Hace menos de dos años la vida de Silvia Guadalupe "Pocha" Avendaño, dio un giro inesperado. Los detalles conmueven al que debió resignarse y actuar en consecuencia. Fue cuando le diagnosticaron, en un centro médico de Rosario, que padece Esclerósis Lateral Amiotrófica (ELA), una enfermedad degenerativa del sistema nervioso que no tiene un tratamiento que la detenga.
"Necesito un milagro. ¿Cuánto tiempo me queda? Si doy pelea, un poco más pero no hay esperanzas. Estoy en manos de Dios", dice con cierta angustia en su casa de barrio Villa Dominga. En la Argentina se estima que alrededor de cuatro mil personas sufren esta enfermedad que afecta la motricidad, por lo que en poco tiempo una persona puede quedar postrada sin poder movilizarse pero con el cerebro intacto según explican los especialistas.
De su padre, Rodolfo "Pocho" Avendaño, no sólo heredó el quiosco de diarios y revistas de calle San Martín al 500 sino también el apodo de "Pocha". Desde los 19 años trabajó como canillita hasta cumplir los 38, pero luego se fue alejando del trabajo. Ahora con 42 está, como dice con una sonrisa forzada, "renegando con la vida".
"Comencé a sentir un cosquilleo en las manos, que me temblaban un poco. Me costaba escribir y agarrar las monedas. No tenía fuerza, entonces visité a los médicos. Durante un año estuve dando vueltas haciendo estudios, que me salieron mucha plata, pero no encontraban qué podía ser", cuenta. "Cuando mi madre se quebró la cadera, en el proceso de recuperación un kinesiólogo me preguntó que me pasaba en las manos y me dio el nombre de un neurólogo para que le realice una consulta. En enero de 2012 me atendió el neurólogo Javier Cousillas en su consultiro de Santa Fe, me ordenó estudios y a la semana me confirmó el diagnóstico: ELA. Tuve que preguntar qué era", explica sobre esos días.
El profesional le facilitó los primeros remedios y en la actualidad le envían desde Buenos Aires, sin cargo, "60 pastillitas que hoy salen más de siete mil pesos que debo tomar dos por día" ya que por su condición recibió una pensión nacional por discapacidad que al menos le cubre el costo de los medicamentos.

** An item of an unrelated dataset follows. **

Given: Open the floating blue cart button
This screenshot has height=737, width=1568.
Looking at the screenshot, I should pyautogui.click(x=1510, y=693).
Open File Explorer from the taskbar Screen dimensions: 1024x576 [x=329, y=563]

"En Rafaela me atiende el Dr. Oscar Williner, quien me derivó con el Dr. Carlos Ballario, de Rosario, uno de los mejores neurólogos del país. Ahora voy a ALPI dos veces por semana para dar luchar y al menos frenar o demorar los efectos del ELA. Tengo problemas para tragar alimentos, la parte motriz y hasta para hablar, como te darás cuenta", expresa acompañada por su amiga, también canillita por mandato familiar, Mariela Ambort.

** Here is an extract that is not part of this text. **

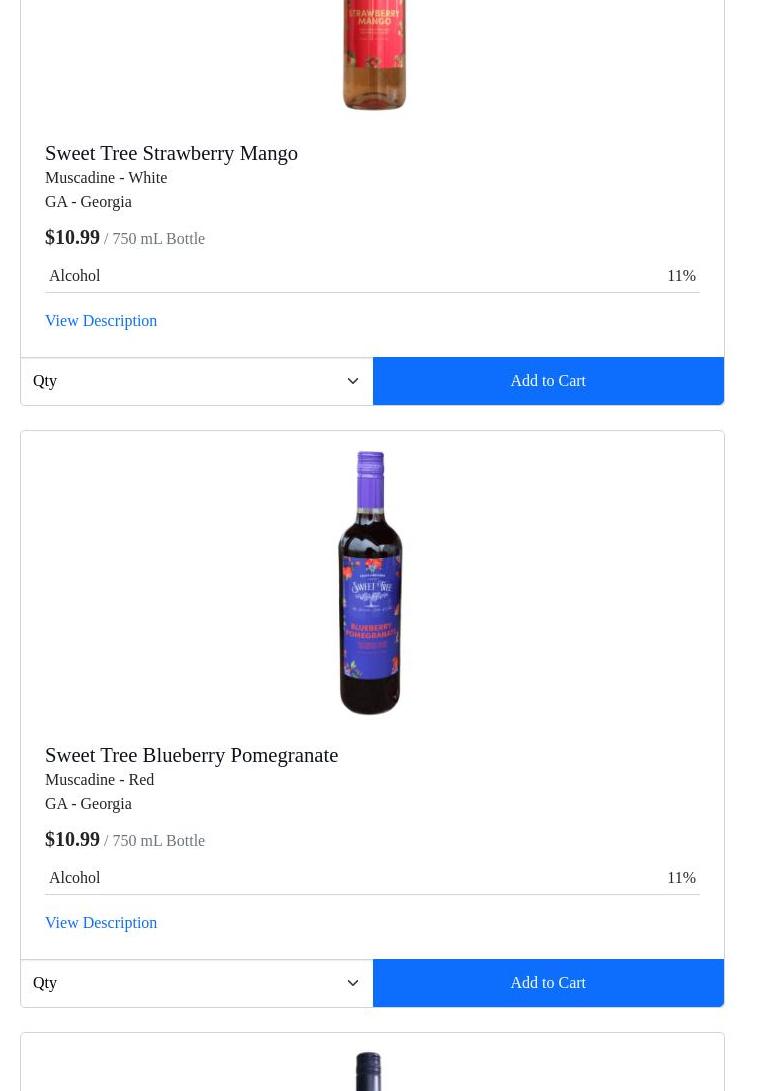Click $10.99 price of Strawberry Mango
765x1091 pixels.
(72, 238)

En sus manos, Pocha se coloca vendas elásticas para "impedir que se caiga el músculo". Como si el problema no fuera suficiente, apunta que tiene sangre cero positivo, muy difícil de conseguir.

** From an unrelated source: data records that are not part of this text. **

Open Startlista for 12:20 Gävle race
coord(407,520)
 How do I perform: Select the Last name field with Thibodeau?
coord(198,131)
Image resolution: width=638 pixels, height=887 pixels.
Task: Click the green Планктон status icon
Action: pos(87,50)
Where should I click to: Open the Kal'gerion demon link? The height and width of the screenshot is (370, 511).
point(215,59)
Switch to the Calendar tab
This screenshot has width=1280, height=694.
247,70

"Nosotros buscamos que este proceso sea un poco más llevadero. Pocha no quiere pedir nada, pero perdió totalmente la independencia. Apenas se mueve y esto se va a complicar más. Queremos que todos sepan lo que está viviendo Pocha. Ahora abrimos una urna en Agencia Guevara, la distribuidora de diarios y revistas de calle San Martín casi Lavalle, para quienes puedan colaborar lo hagan, es importante ser solidarios. Pocha no puede ocuparse de su casa, su familia hace lo que puede pero quizás podemos ayudar a pagar a alguien que la ayude a vestirse y a ordenar la casa", afirma Mariela, quien procura "estar cerca en este momento difícil". En la vivienda también vive la madre de Pocha, que con 87 años camina con bastón y requiere cierta ayuda porque "se vive cayendo".
En esta nueva etapa, Pocha no tiene más remedio que hacer todo muy lento. "Aprendí a racionalizar la energía. Si me canso, no puedo ni hablar, no camino ni nada. A veces me pregunto si vale la pena ir a ALPI para luchar... tengo mis días en que me deprimo mucho", confiesa. Cuando piensa en sus hijos, Sebastián de 20 años y Nicolás de 17, la respuesta es lógica: "por ellos voy a seguir todo lo que pueda aferrándome a la vida".